-- Begin --

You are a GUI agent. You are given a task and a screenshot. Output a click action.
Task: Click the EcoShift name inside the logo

-- End --
-- Begin --

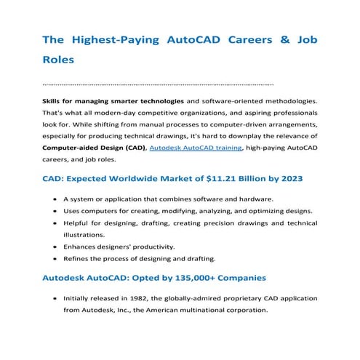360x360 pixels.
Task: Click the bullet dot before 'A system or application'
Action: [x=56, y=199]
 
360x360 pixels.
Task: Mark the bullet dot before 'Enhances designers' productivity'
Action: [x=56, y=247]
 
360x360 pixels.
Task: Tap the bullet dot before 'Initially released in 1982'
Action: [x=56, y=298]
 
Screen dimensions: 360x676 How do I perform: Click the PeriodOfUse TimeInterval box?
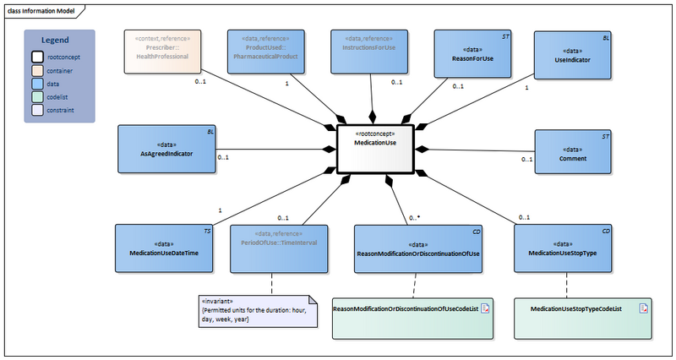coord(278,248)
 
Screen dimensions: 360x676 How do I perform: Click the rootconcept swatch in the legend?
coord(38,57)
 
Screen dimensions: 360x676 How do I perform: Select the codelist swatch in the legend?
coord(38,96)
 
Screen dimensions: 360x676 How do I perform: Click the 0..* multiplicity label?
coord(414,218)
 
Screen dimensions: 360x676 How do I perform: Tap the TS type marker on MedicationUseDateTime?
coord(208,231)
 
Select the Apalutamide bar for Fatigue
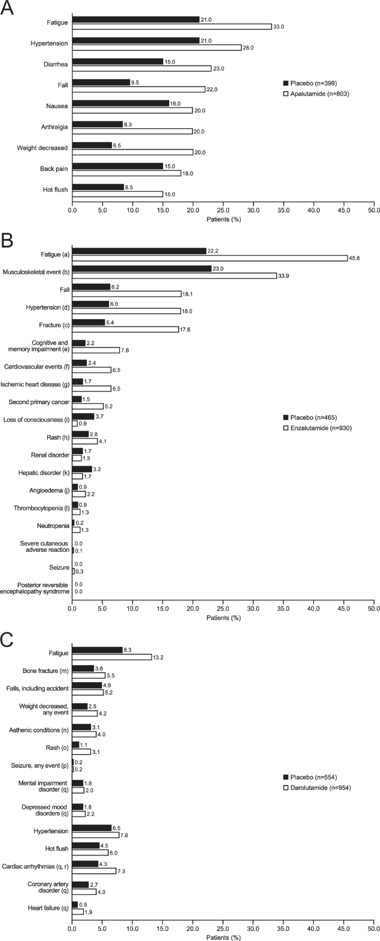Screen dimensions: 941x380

-- End --
-- Begin --

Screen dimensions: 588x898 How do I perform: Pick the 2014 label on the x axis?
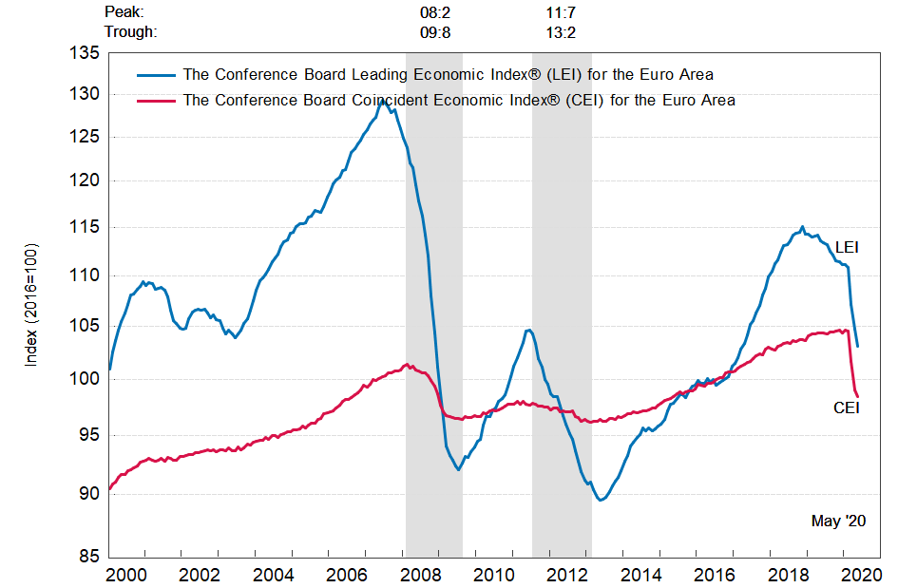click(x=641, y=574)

-- End --

**Aim of the task**
Turn the record lines between the line holding "PeriodOfUse TimeInterval box?" and the line holding "Screen dimensions: 941x380", inclusive, into a Markdown table with the columns Row and Line, skipping blank lines. Omit the pictures.

**Exercise result**
| Row | Line |
|---|---|
| 1 | Screen dimensions: 360x676 How do I perform: Click the PeriodOfUse TimeInterval box? |
| 2 | coord(278,248) |
| 3 | Screen dimensions: 360x676 How do I perform: Click the rootconcept swatch in the legend? |
| 4 | coord(38,57) |
| 5 | Screen dimensions: 360x676 How do I perform: Select the codelist swatch in the legend? |
| 6 | coord(38,96) |
| 7 | Screen dimensions: 360x676 How do I perform: Click the 0..* multiplicity label? |
| 8 | coord(414,218) |
| 9 | Screen dimensions: 360x676 How do I perform: Tap the TS type marker on MedicationUseDateTime? |
| 10 | coord(208,231) |
| 11 | Select the Apalutamide bar for Fatigue |
| 12 | Screen dimensions: 941x380 |